— What this task involves —
Within the lines below, the span from the line with "Task: Pick the" to the line with "Instruction: Open the", both ends included, is to be reproduced exactly, with pictures omitted.

Start of Excerpted data

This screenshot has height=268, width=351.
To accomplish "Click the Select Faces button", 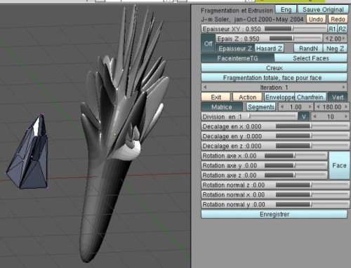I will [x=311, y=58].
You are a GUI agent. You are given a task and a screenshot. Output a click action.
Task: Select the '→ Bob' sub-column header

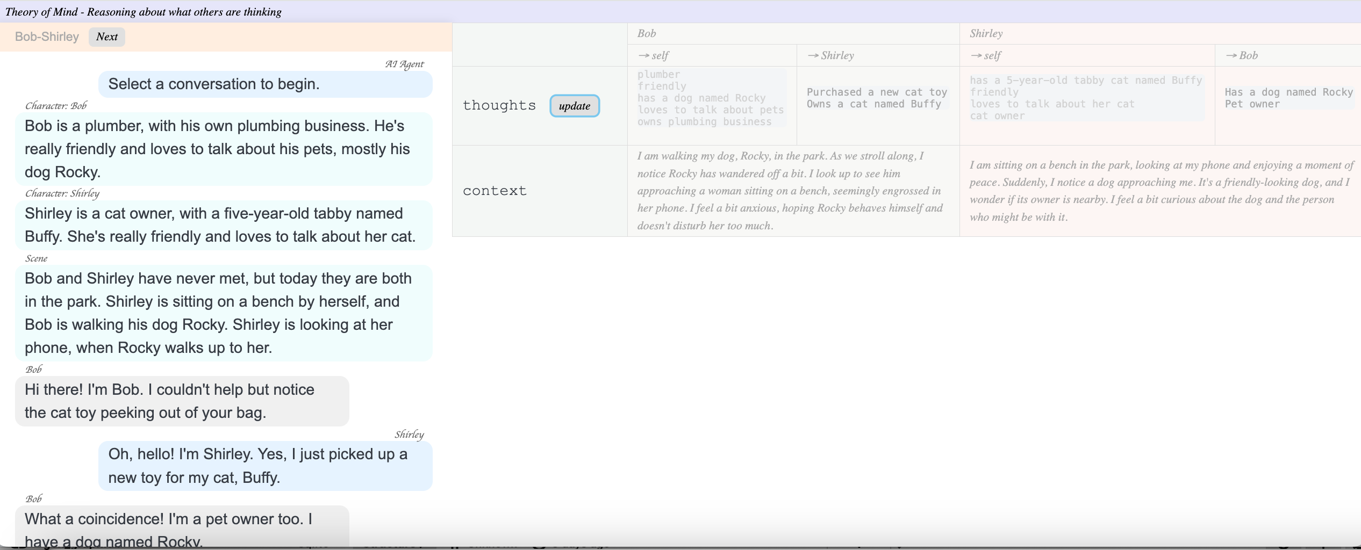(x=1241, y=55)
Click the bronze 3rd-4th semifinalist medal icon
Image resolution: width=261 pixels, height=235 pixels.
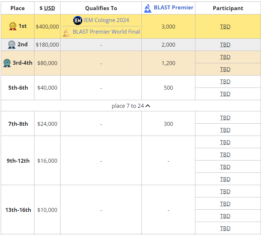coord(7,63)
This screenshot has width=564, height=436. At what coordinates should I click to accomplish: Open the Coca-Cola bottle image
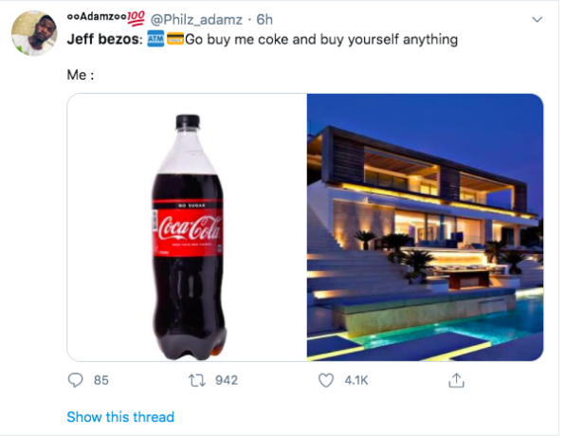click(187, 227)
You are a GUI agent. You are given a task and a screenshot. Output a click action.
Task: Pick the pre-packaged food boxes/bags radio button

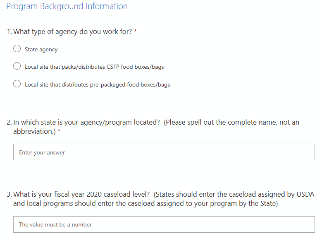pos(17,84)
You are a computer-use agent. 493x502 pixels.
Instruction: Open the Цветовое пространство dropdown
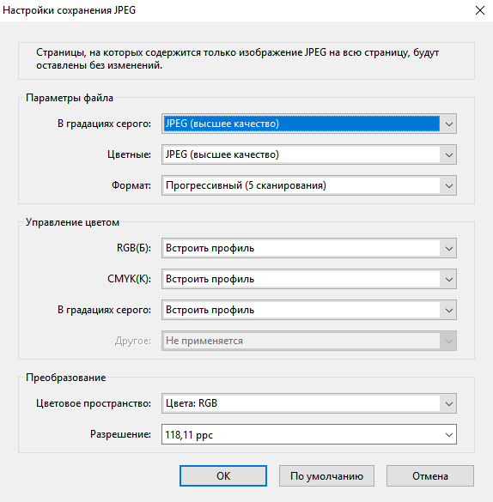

End of Excerpted data
Start of Excerpted data

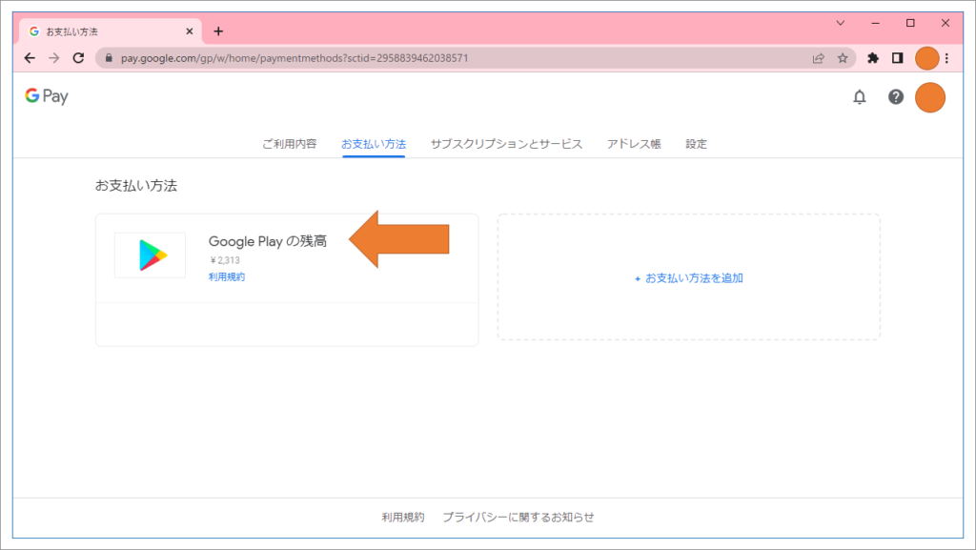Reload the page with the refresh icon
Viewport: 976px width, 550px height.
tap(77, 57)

End of Excerpted data

— Written answer —
Task: Pick the pre-packaged food boxes/bags radio button

pos(17,84)
You are a computer-use agent. 493x502 pixels.
Instruction: Open the Цветовое пространство dropdown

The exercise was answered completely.